Prompt: An exact reproduction of the entries is needed. Keep all pictures out of it.

Records:
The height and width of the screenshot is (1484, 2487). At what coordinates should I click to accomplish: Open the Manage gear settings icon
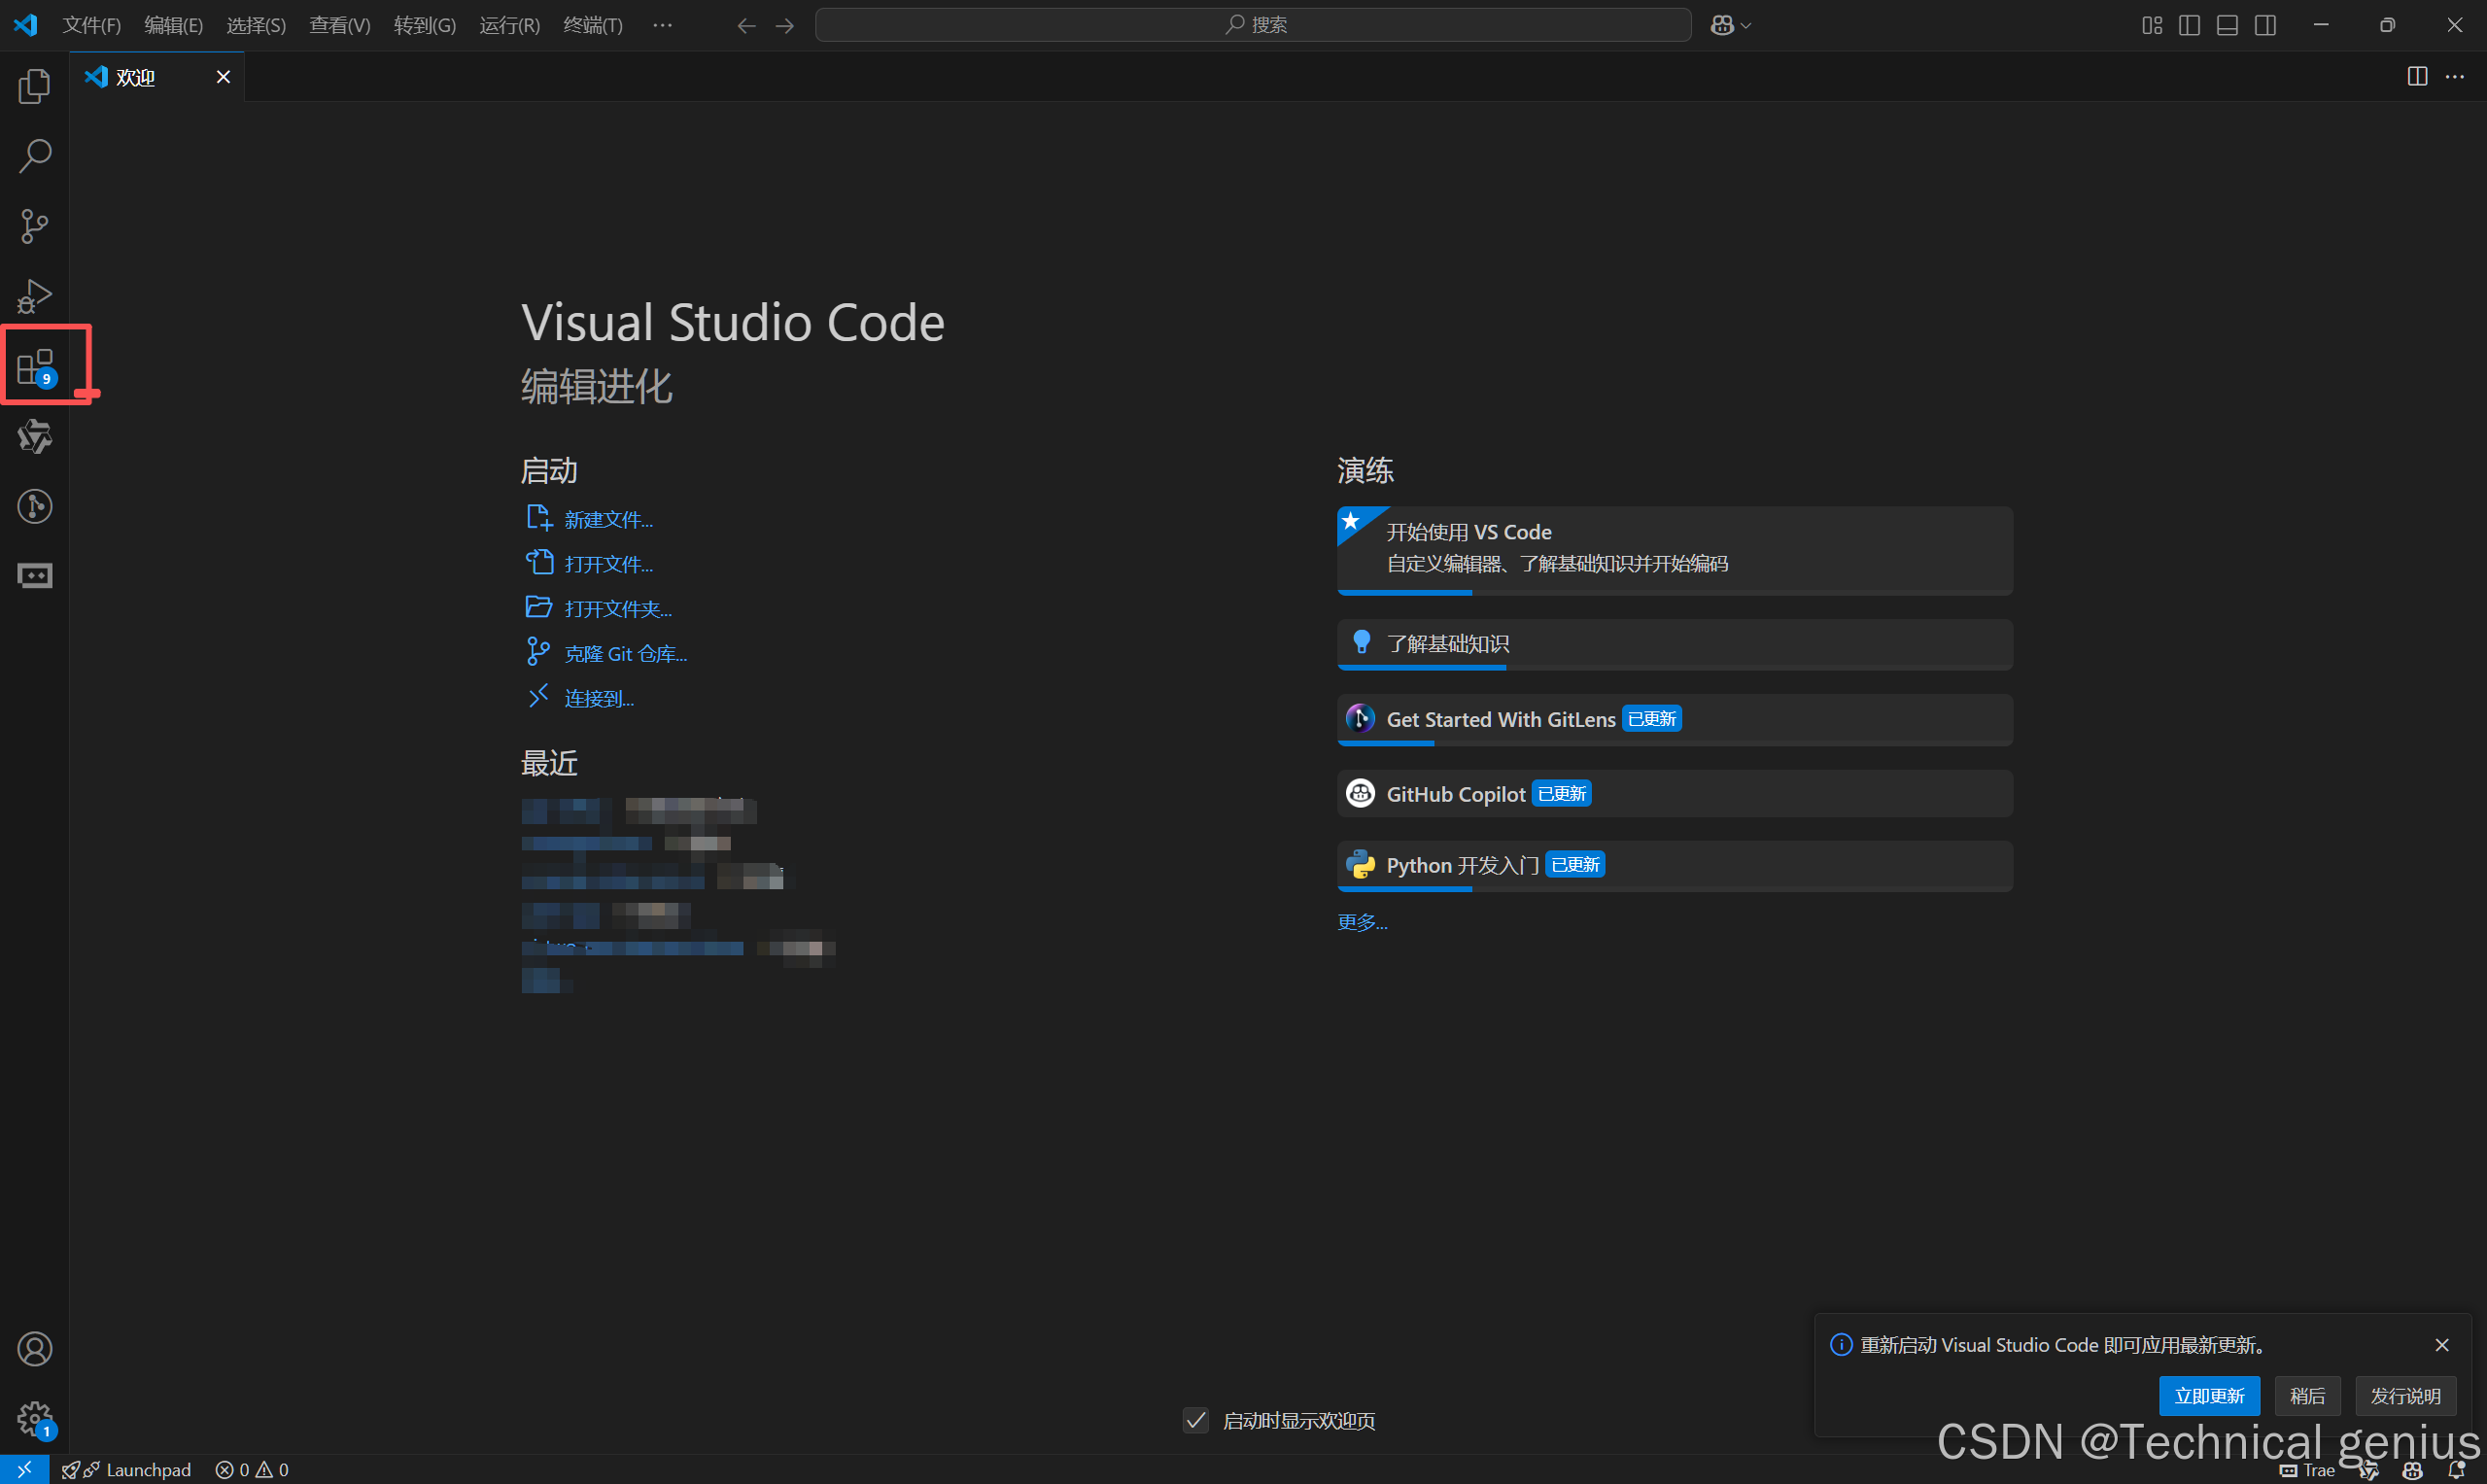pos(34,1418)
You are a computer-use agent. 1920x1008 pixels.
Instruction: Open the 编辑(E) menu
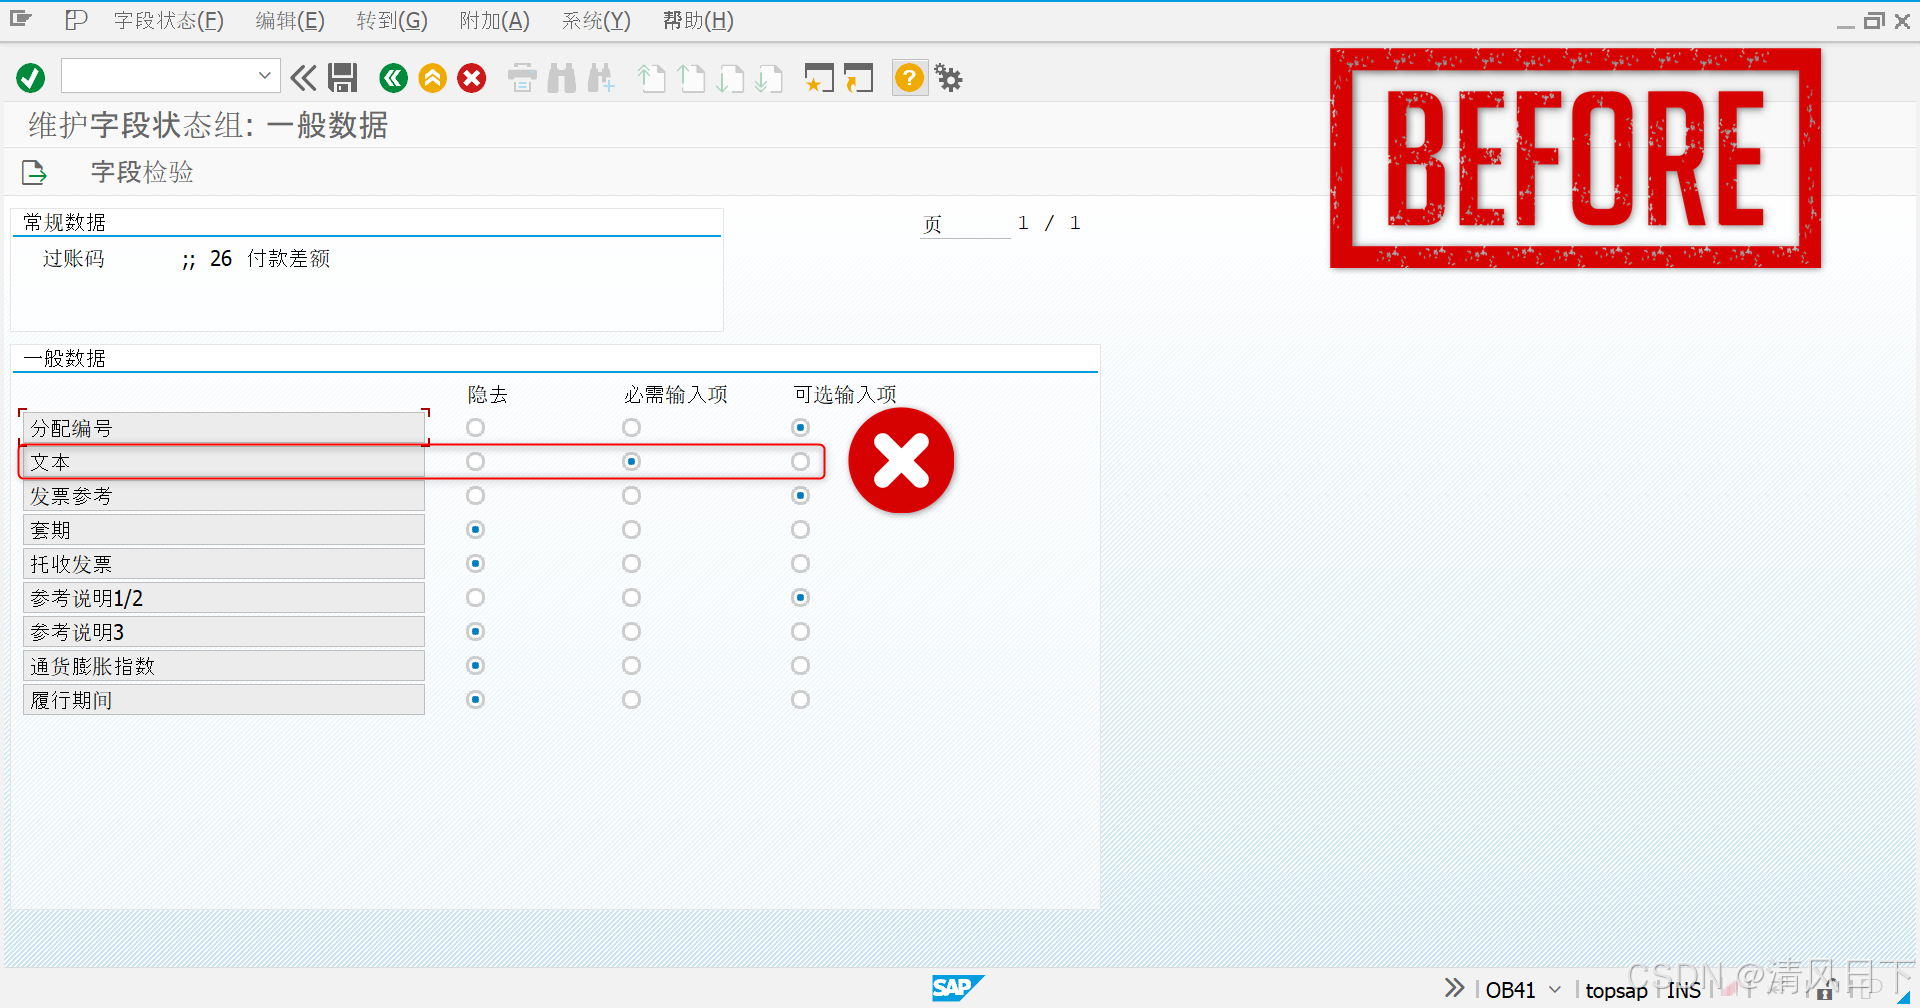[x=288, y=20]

Solved problem:
The height and width of the screenshot is (1484, 2487). At what coordinates should I click to accomplish: Open the Manage gear settings icon
pos(34,1418)
You are a computer-use agent. 1920x1008 pixels.
Instruction: Open the 编辑(E) menu
[x=288, y=20]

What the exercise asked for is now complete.